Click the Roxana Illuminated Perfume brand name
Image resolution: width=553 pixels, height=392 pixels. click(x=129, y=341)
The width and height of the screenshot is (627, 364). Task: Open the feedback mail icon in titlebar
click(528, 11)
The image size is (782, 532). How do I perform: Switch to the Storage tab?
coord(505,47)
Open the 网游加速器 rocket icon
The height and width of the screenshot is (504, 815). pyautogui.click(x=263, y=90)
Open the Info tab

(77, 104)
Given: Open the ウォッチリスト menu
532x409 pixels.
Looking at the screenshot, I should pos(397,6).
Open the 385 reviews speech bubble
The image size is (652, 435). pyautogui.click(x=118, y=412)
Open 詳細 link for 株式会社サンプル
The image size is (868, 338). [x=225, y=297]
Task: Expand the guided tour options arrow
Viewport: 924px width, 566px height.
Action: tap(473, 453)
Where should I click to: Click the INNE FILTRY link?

========

• _TASK ITEM_: Retype the material above in full, with nothing altered.

• _ANSWER SECTION_:
Click the Roxana Illuminated Perfume brand name
Image resolution: width=553 pixels, height=392 pixels. click(x=129, y=341)
The width and height of the screenshot is (627, 364). Task: Open the feedback mail icon in titlebar
click(528, 11)
The image size is (782, 532). How do I perform: Switch to the Storage tab?
coord(505,47)
Open the 网游加速器 rocket icon
The height and width of the screenshot is (504, 815). pyautogui.click(x=263, y=90)
Open the Info tab

(77, 104)
Given: Open the ウォッチリスト menu
532x409 pixels.
Looking at the screenshot, I should pos(397,6).
Open the 385 reviews speech bubble
The image size is (652, 435). pyautogui.click(x=118, y=412)
Open 詳細 link for 株式会社サンプル
The image size is (868, 338). [x=225, y=297]
Task: Expand the guided tour options arrow
Viewport: 924px width, 566px height.
Action: tap(473, 453)
Where should I click to: Click the INNE FILTRY link?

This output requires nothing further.